■ Excerpt provided ■
BEGIN

The owner of a now-defunct Huntington medical-equipment store has pleaded guilty to submitting more than $2 million of fake orders to Medicaid and using the reimbursements to pay personal expenses such as a time share, a car loan and “numerous” credit-card debts, the office of Attorney General Eric T. Schneiderman announced Friday.
Katia Donnelly, who pleaded guilty to second-degree grand larceny Friday, owned Bennett Surgical Supply Inc. at 382 New York Ave. Using the Medicaid identification numbers of Bennett Surgical customers, Donnelly submitted thousands of false claims to the low-income health program from Jan. 1, 2006, to June 30, 2012, the attorney general’s office said.
The orders included specialty wound dressings, custom orthotics, “high-priced hospital beds” and other items, the office said. Bennett was the highest biller statewide for at least 13 products, the attorney general’s office said.
Donnelly admitted to falsifying hundreds of customer records to make it appear that physicians had ordered the items for their patients, Schneiderman’s office said. She also said she altered legitimate physician orders by adding items that were never requested, nor delivered.
The scheme involved “durable medical equipment and supplies that she had never possessed, that were not medically necessary, that her customers’ medical professionals never ordered, and that her customers in fact never received,” the office said in a news release.
The checks she recorded as payments to suppliers for the inventory were used instead to pay for such things as a time share in the Dominican Republic, which she visited frequently, and numerous credit cards used for travel and online shopping, the office said.
The store closed in May 2012, Schneiderman’s office said. Donnelly was arrested on Aug. 3 and has been held on $500,000 cash bail.
She pleaded guilty in State Supreme Court in Riverhead and faces two to six years in state prison at her Dec. 1 scheduled sentencing date, Schneiderman’s office said.
The New York State Office of the Medicaid Inspector General referred the case to the attorney general’s office.

END

In the article about the Medicaid fraud guilty plea, repeat the passage starting at "The checks she" and ending at "attorney general’s office.", substituting "the attorney general’s office" for each occurrence of "Schneiderman’s office".

■ Information provided ■
BEGIN

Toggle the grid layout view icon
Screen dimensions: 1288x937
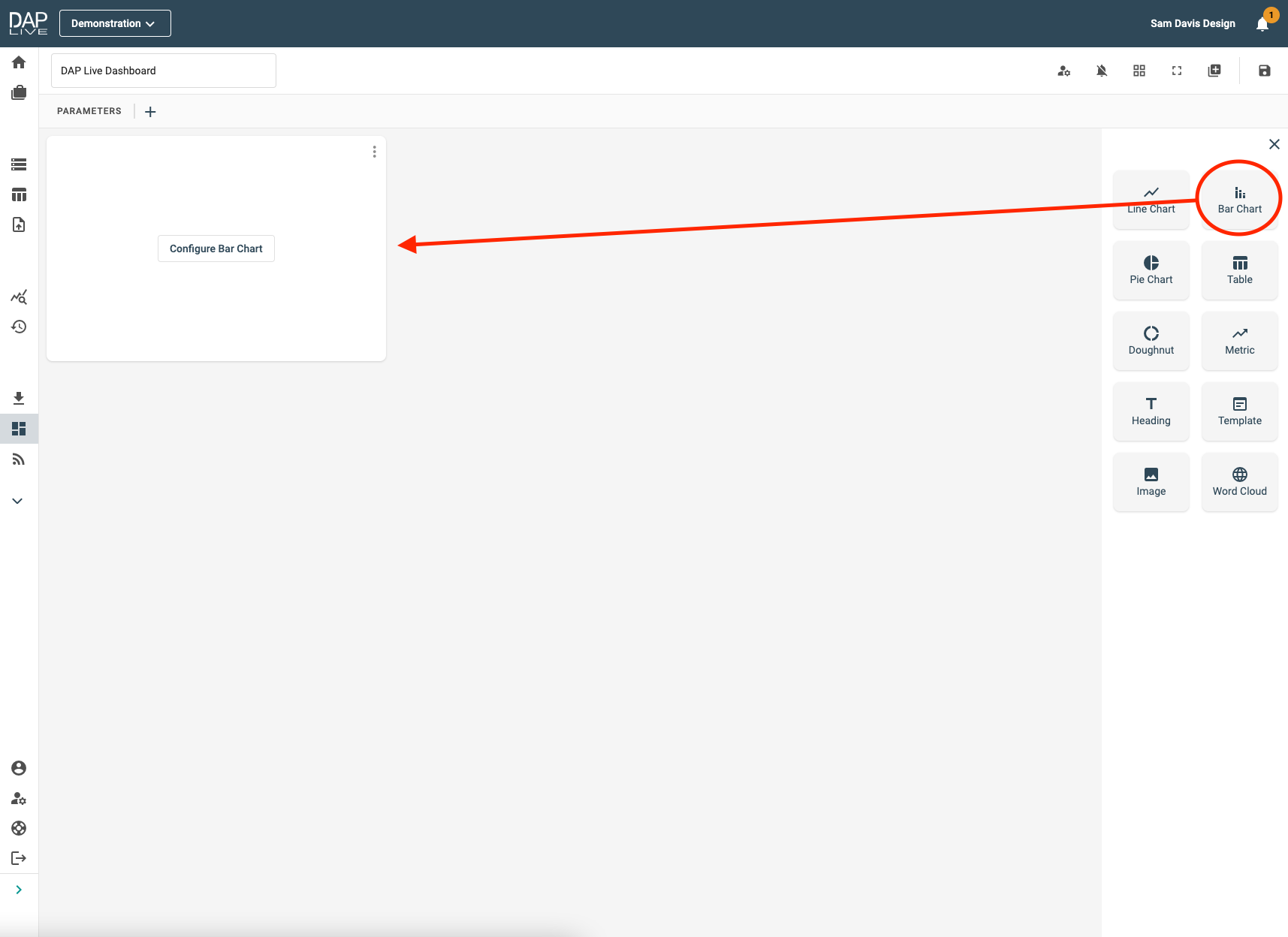(1139, 71)

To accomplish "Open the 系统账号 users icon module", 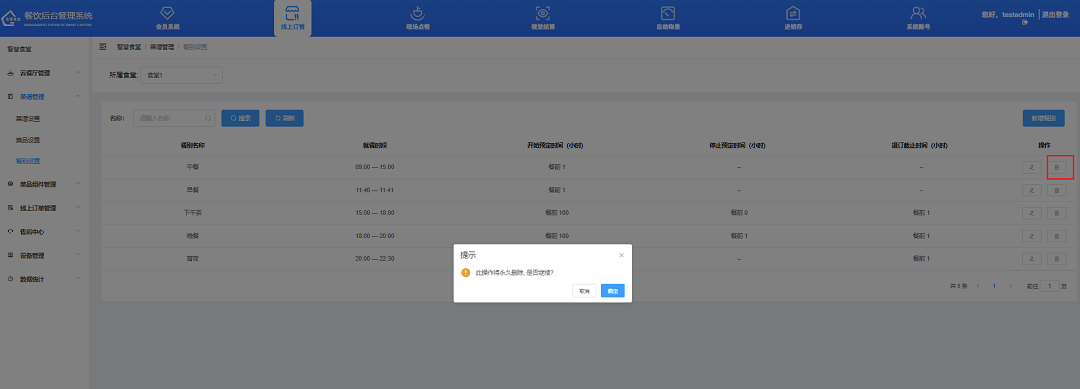I will click(x=918, y=19).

END

■ Written answer ■
The checks she recorded as payments to suppliers for the inventory were used instead to pay for such things as a time share in the Dominican Republic, which she visited frequently, and numerous credit cards used for travel and online shopping, the office said.
The store closed in May 2012, the attorney general’s office said. Donnelly was arrested on Aug. 3 and has been held on $500,000 cash bail.
She pleaded guilty in State Supreme Court in Riverhead and faces two to six years in state prison at her Dec. 1 scheduled sentencing date, the attorney general’s office said.
The New York State Office of the Medicaid Inspector General referred the case to the attorney general’s office.